News Details

AMMO, Inc. Reports First Quarter 2023 Financial Results

August 15, 2022

SCOTTSDALE, Ariz., Aug. 15, 2022 (GLOBE NEWSWIRE) -- AMMO, Inc. (Nasdaq: POWW, POWWP) (“AMMO” or the “Company”), the owner of GunBroker.com, the largest online marketplace serving the firearms and shooting sports industries, and a leading vertically integrated producer of high-performance ammunition and components, today reported results for its first quarter of fiscal 2023, ended June 30, 2023

First Quarter Fiscal 2023 vs. First Quarter Fiscal 2022

  • Net Revenues increased 36.6% to $60.8 million.
  • Gross profit margin of approximately 29.8%.
  • Adjusted EBITDA of $14.3 million compared to $16.3 million.
  • Net Income of $3.2 million, compared to net income of $9.5 million.
  • Diluted EPS of $0.02, compared to $0.08.
  • Adjusted EPS of $0.09, compared to $0.13.

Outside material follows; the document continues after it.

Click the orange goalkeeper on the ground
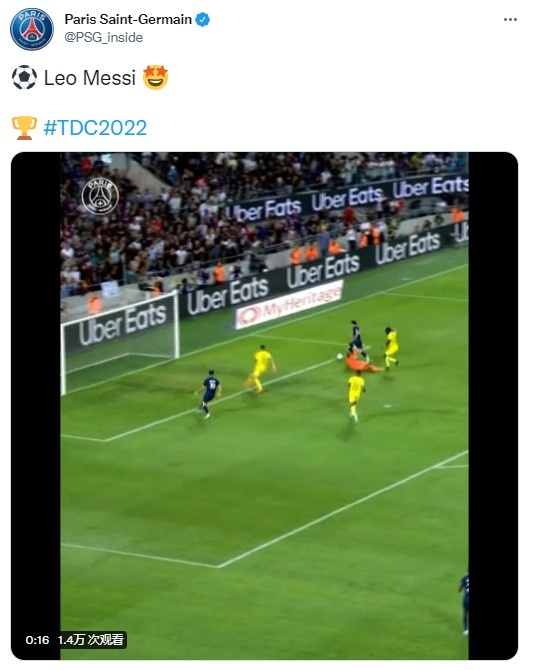This screenshot has height=670, width=534. [x=361, y=363]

GunBroker.com “Marketplace” Metrics – First Quarter 2023

  • Marketplace revenue of approximately $16.5 million.
  • New user growth averaged 38,000 per month.
  • Average take rate increased to 5.3% compared to 4.5% in fiscal 2022.
  • Loyalty program revenue increased 139.1% year-over-year

Reiterating Fiscal Year 2023 Guidance

  • Total Revenues of $300 million to $310 million
  • EBITDA of $82 million to $85 million
  • Adjusted EBITDA of $108 million to $111 million

AMMO continued to show strong momentum in both our ammunition and marketplace divisions in the first quarter of Fiscal 2023, as revenue increased 37% from the first quarter of Fiscal 2022. With the recently successful opening of our state-of-the art manufacturing facility in late July, along with the ongoing enhancements to the GunBroker.com marketplace platform, we reiterate our guidance for over $300 million in revenues and Adjusted EBITDA between $108 million and $111 million for Fiscal 2023, with projected annual growth rates of 25% and 45%, respectively.

“With our revenue momentum continuing into Fiscal 2023, AMMO’s management team and board completed a detailed analysis and assessment of our operations, business units, and growth opportunities, all with the goal of unlocking and enhancing shareholder value. With this analysis, and with the support of our advisors, the Board has determined that the optimal path for unlocking shareholder value is through the separation of these divisions into two separately traded companies” stated Fred Wagenhals, AMMO’s Chairman & CEO. “We believe this separation will allow investors to more appropriately value the business models of each segment and create greater shareholder value by facilitating the expansion and value we have created in both brands while pursuing compelling and distinct growth opportunities.”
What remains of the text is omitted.